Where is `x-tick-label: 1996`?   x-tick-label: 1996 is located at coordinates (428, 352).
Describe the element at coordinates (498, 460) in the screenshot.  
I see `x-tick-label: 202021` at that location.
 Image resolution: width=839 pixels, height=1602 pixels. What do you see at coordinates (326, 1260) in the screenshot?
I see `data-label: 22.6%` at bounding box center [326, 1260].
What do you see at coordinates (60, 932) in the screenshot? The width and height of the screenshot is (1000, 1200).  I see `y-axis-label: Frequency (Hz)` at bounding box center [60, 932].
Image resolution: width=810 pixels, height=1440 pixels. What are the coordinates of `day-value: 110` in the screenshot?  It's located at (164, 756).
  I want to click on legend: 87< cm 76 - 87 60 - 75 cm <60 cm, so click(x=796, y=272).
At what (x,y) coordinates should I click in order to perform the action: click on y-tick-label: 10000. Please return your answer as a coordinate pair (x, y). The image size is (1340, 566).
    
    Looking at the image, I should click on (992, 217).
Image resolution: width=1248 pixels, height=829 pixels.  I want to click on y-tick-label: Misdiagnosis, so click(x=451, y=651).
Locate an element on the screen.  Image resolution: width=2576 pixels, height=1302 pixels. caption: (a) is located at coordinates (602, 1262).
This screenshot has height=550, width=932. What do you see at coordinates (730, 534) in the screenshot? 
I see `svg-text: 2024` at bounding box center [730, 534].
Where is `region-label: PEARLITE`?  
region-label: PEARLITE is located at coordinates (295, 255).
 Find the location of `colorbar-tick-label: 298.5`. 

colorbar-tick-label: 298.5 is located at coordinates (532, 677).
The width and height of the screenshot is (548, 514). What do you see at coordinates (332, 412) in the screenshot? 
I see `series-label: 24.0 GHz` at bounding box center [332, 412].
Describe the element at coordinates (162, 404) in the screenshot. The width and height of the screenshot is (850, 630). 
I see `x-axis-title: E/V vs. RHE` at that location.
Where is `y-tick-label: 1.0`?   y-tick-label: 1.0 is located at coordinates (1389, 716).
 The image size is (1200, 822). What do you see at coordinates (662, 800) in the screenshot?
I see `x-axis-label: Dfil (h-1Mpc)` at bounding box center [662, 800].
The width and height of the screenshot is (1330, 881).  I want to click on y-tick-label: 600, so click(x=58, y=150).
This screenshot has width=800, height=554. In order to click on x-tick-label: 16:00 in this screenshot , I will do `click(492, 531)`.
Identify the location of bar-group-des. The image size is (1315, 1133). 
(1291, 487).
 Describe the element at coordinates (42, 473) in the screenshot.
────
_WHAT IS NEEDED_.
Reproduce word for word the records from the line containing "The width and height of the screenshot is (548, 514)." through the end of the records, including both the first and last lines.

_REPLY TO THE EXERCISE_.
The width and height of the screenshot is (548, 514). What do you see at coordinates (332, 412) in the screenshot? 
I see `series-label: 24.0 GHz` at bounding box center [332, 412].
Describe the element at coordinates (162, 404) in the screenshot. The width and height of the screenshot is (850, 630). 
I see `x-axis-title: E/V vs. RHE` at that location.
Where is `y-tick-label: 1.0`?   y-tick-label: 1.0 is located at coordinates (1389, 716).
 The image size is (1200, 822). What do you see at coordinates (662, 800) in the screenshot?
I see `x-axis-label: Dfil (h-1Mpc)` at bounding box center [662, 800].
The width and height of the screenshot is (1330, 881).  I want to click on y-tick-label: 600, so click(x=58, y=150).
This screenshot has width=800, height=554. In order to click on x-tick-label: 16:00 in this screenshot , I will do `click(492, 531)`.
Identify the location of bar-group-des. The image size is (1315, 1133). 
(1291, 487).
 Describe the element at coordinates (42, 473) in the screenshot.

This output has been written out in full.